BEGIN

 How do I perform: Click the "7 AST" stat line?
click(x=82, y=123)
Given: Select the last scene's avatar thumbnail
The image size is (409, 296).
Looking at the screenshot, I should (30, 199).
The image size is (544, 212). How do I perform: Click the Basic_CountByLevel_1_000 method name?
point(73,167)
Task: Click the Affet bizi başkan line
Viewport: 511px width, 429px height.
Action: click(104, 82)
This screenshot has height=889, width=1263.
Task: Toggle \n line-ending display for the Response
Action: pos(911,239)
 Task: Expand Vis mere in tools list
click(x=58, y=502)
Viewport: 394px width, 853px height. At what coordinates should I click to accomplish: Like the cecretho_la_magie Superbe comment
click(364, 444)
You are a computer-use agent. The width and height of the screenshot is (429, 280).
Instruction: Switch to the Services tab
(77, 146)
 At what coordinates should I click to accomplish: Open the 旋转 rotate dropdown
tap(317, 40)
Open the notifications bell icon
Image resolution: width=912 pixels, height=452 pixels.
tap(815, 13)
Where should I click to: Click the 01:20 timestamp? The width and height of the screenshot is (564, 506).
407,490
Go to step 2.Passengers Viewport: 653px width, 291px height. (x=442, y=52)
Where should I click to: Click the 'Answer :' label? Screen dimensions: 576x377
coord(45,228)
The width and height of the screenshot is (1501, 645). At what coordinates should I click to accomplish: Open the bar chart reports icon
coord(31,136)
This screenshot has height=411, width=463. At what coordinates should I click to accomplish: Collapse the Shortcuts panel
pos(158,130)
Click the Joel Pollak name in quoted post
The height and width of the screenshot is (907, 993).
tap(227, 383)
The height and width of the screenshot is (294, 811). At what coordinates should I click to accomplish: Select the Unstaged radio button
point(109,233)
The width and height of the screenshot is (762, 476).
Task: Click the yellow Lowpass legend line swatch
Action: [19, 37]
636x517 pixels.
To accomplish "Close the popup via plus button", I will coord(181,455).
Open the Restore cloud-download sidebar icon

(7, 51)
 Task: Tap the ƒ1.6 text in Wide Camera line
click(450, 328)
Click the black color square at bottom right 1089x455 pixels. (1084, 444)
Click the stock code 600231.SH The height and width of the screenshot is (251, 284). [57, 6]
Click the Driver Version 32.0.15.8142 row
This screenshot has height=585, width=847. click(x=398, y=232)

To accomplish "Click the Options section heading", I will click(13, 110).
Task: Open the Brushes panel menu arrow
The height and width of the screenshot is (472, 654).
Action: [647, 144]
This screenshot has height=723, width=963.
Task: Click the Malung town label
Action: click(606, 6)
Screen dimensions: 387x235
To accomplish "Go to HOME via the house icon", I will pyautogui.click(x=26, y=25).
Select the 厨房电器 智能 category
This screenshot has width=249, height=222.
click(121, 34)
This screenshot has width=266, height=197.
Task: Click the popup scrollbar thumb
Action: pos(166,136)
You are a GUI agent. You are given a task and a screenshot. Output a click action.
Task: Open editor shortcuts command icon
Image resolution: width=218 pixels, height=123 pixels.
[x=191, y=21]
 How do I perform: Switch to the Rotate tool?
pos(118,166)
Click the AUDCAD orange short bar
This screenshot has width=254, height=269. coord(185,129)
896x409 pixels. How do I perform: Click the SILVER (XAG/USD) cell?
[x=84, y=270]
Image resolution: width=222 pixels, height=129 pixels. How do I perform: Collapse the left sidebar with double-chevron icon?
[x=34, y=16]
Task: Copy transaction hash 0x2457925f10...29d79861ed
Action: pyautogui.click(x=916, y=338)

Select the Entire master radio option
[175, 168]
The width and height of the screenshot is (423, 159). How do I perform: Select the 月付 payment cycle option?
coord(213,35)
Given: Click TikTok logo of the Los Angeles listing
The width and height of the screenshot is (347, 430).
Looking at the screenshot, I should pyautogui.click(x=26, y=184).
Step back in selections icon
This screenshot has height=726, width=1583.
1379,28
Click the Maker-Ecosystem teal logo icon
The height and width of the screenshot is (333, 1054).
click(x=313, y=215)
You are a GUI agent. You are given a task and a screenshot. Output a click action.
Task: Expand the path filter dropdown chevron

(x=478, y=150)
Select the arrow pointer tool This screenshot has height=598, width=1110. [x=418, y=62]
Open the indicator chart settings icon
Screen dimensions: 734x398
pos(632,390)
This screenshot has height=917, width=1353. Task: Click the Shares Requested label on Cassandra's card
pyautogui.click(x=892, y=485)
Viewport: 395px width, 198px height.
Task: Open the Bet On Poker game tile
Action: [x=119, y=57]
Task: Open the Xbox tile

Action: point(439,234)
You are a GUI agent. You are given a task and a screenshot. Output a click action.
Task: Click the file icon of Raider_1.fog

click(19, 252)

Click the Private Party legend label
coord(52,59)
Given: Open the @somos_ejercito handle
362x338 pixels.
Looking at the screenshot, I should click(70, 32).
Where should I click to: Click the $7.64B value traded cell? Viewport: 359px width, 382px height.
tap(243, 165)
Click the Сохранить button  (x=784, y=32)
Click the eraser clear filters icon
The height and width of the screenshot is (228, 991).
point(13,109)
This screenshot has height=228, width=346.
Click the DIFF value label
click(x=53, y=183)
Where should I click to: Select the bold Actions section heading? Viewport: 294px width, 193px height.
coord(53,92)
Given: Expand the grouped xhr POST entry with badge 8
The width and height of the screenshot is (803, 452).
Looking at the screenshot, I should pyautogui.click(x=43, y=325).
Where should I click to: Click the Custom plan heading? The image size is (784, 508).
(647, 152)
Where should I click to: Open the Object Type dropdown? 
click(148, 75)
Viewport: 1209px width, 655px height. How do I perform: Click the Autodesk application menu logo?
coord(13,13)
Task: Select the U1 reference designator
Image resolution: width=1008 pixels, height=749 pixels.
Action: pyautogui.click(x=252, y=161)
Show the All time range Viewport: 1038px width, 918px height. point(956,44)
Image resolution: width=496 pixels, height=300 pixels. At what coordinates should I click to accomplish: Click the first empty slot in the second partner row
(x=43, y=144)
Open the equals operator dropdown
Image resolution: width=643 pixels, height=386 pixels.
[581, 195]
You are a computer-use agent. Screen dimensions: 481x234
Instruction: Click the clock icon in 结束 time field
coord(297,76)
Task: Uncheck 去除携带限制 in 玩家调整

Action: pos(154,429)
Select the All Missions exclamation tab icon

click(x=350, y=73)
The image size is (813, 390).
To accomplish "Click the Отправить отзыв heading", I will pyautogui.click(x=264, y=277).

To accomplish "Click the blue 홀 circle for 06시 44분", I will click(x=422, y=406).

END

### Exercise instructions
All lines from the one containing "Image resolution: width=496" down to the final line above are to be restated word for word; leave out the rest.

### Your solution
Image resolution: width=496 pixels, height=300 pixels. At what coordinates should I click to accomplish: Click the first empty slot in the second partner row
(x=43, y=144)
Open the equals operator dropdown
Image resolution: width=643 pixels, height=386 pixels.
[581, 195]
You are a computer-use agent. Screen dimensions: 481x234
Instruction: Click the clock icon in 结束 time field
coord(297,76)
Task: Uncheck 去除携带限制 in 玩家调整

Action: pos(154,429)
Select the All Missions exclamation tab icon

click(x=350, y=73)
The image size is (813, 390).
To accomplish "Click the Отправить отзыв heading", I will pyautogui.click(x=264, y=277).

To accomplish "Click the blue 홀 circle for 06시 44분", I will click(x=422, y=406).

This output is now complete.